Even the controller/controller firmware design isn't all that similar. HDD controllers have the task of extracting useful digital data from the ever fainter and denser analog magnetic fields on the platter. SSD controllers basically spend their time papering over the fact that Flash has highly asymmetric read/write behavior.
Unless they fancy the idea of trying to recast themselves as semiconductor companies all of a sudden, the HDD guys are doing pretty much the most sensible thing available to them: running like hell in the direction of capacities that SSDs can't touch for less than a king's ransom.
And Firefox wouldn't work? If the machine still works for what you need to do, then you don't need to upgrade for the sake of upgrading. If it doesn't meet your needs anymore, then why complain about upgrading?
Vendor support doesn't dictate what use you can get out of a machine. I have friends who are still running OS 9 (eek) on a G3, because it does what they need it to.
I don't know what kind of crack I was on, but I suspect it was decaf.
Why can't we just move on and apply the sweet R&D money on the SSDs?
They are.
I guess that the "classic" hard drives will reach some sort of physical limit sometime in the (not so distant) future.
Of course they will.
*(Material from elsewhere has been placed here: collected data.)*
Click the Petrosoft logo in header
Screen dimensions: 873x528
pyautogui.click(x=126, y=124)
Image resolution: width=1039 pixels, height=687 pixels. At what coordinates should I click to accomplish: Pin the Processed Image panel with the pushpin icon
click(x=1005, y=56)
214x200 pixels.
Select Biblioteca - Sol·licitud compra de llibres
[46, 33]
But at that point they'll start talking about alternative form factors if they can't squeeze more bits into the same space.
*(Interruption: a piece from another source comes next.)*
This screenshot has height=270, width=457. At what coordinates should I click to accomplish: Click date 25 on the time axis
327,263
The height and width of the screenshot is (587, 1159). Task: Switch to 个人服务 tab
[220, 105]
Why won't the big boys start to work hard on the SSDs?
They are. The problem is that they're still expensive to manufacture and they still need to pay off their R&D.
It's almost as reading a headline like this "New awesome floppies will be released in a new 10 MB size! - 'USB flash disks are overrated and expensive, nothing beats a good old floppy disk' a spokesperson for a floppy disk manufacturer said"
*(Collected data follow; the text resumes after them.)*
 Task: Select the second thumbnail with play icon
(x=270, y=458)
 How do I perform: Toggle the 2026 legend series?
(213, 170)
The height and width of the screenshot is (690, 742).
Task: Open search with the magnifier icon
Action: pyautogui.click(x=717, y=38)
More like "New awesome floppies will be released in 500MB size and cost 10 bucks a pop" circa 2002 when 128MB USB flash disks cost nearly $100. the proportions might be off, but ultimately flash media outran the floppy disk 'cuz it quickly outpaced it in cost/MB, transfer rates were dog slow, and they were incredibly unreliable. Note that in 2010, I bought a 250GB external hard drive for $50 at Wal-Mart, whereas a 256GB flash drive costs over $800 on Newegg. A 1TB Seagate spinning platter drive costs $85 on Newegg, wheras 1TB of OCZ flash memory costs over $3,000 and is the highest I've seen commercially avaialable. I personally don't mind saving $2,915 by using an older technology.
Some dude had to buy a perfectly good Mac G4, just because Apple stopped supporting it, and its ancient Safari 2 browser could no longer render the web properly.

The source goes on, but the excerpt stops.